While the prior system works great to provide the user the ability to operate in manual or assist mode, it has been determined that due to resistance within the one-way clutch 73 and/or momentum within the system of the pedals 40, 42, cranks 40a, 42a and crankshaft 44 during pedaling in the manual mode that when transitioning from the manual mode to the assist mode, without the user's feet remaining on the pedals 40, 42, the manual drive train 55 (e.g. crankshaft 44, pedals 40, 42 and cranks 40a, 42a) can rotate about crankshaft axis 45. For example, if user wants to transition from pedaling and take his or her feet off the pedals 40, 42 while using the assist drive train 52 to supply power to the thrust unit 70, the pedals 40, 42 may continue to rotate about axis 45.
This can be a nuisance if the pedals run into the user or interfere with other activities by the user within the watercraft, e.g. fishing.
The pedal drive system 22 incorporates a pair of manual drive train brakes in the form of braking arrangements 90 to inhibit this rotation of the manual drive train 55. As these braking arrangements 90 are generally identical, only one will be described.
The braking arrangement 90 operates to ground the manual drive train 55 when not in use. In other words, it operates to inhibit movement relative to the watercraft when not in use.
In this example, the braking arrangement 90 resists movement of the manual drive train 55 relative to housing 50 of the pedal drive system 22, to which the crankshaft 44 is operably rotatably mounted.
In particular, a portion of the braking arrangement is fixedly attached to the housing 50 such that it does not move relative to the housing as a result of rotation of the crankshaft 44 and another cooperating portion that is fixedly attached to the crankshaft 44 that moves with the crankshaft 44 about axis 45 when it moves about axis 45.
In this example, the braking arrangement 90 includes a first friction pad 92 fixed relative to the drive system housing 50 such that rotation of the crankshaft 44 does not rotate the first friction pad 92 about axis 45. A second friction pad 94 is attached to the crankshaft 44 for rotation with the crankshaft 44 about the crankshaft axis 45. The second friction pad 94 operably engages the first friction pad 92 at least when the pedal drive system 22 is in the assist mode.

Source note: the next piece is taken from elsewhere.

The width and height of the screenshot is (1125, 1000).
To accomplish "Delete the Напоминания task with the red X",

The engagement between the first and second friction pads 92, 94 inhibits rotation of the crankshaft when the motor 66 powers the thrust unit 70.

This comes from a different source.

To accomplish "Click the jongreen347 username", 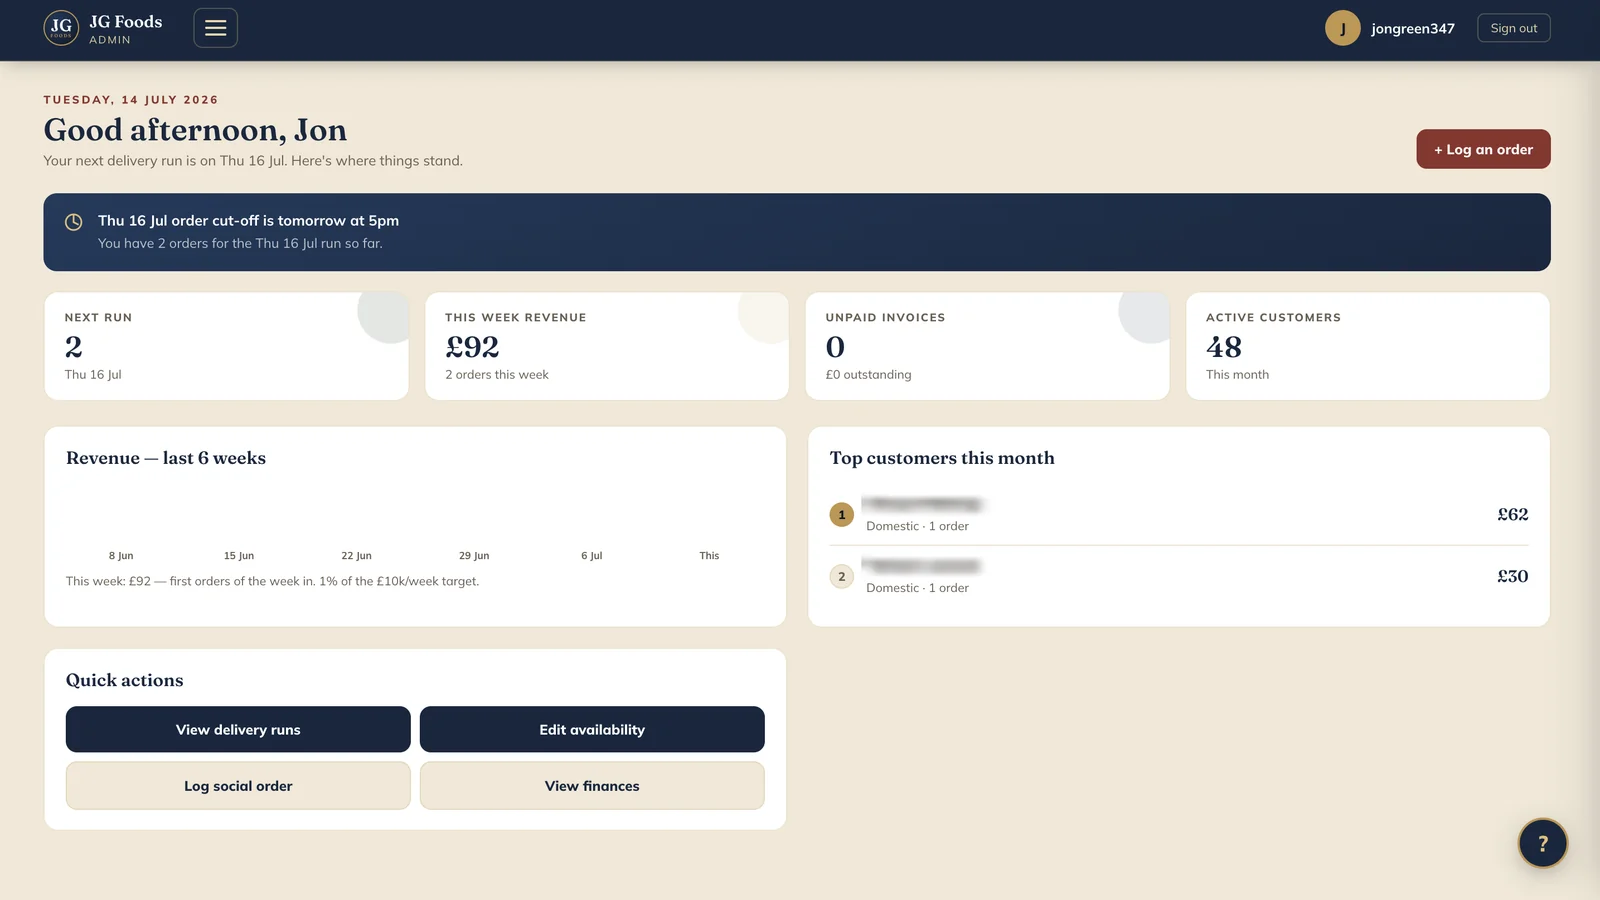I will pos(1413,28).
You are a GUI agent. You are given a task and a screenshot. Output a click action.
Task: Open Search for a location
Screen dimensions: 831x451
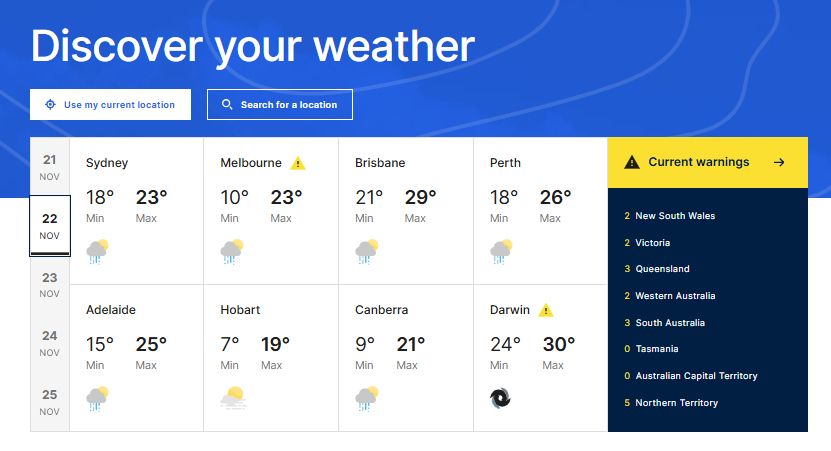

In this example, the first friction pad 92 is grounded relative to housing 50 and the second friction pad 94 is permitted to move relative to the first friction pad 92 and housing 50. The friction therebetween inhibits motion of the crankshaft 44.
In this example, a third friction pad 96 is provided on an opposite side of the second fiction pad 94. The third friction pad 96 is similar to the first friction pad 92 and is operably fixed relative to the housing 50 such that rotation of crankshaft 44 does not rotate the third friction pad 96.
The crankshaft 44 extends through apertures in the friction pads 92, 94, 96. However, the crankshaft 44 mates with the second friction pad 94 such that rotation of the crankshaft 44 rotates the second friction pad 94 therewith. The apertures through the first and third friction pads 92, 96 are configured (e.g. sized or shaped) such that they do not or do not sufficiently engage the crankshaft 44 such that rotation of the crankshaft 44 rotates the first and third friction pads 92, 96 therewith.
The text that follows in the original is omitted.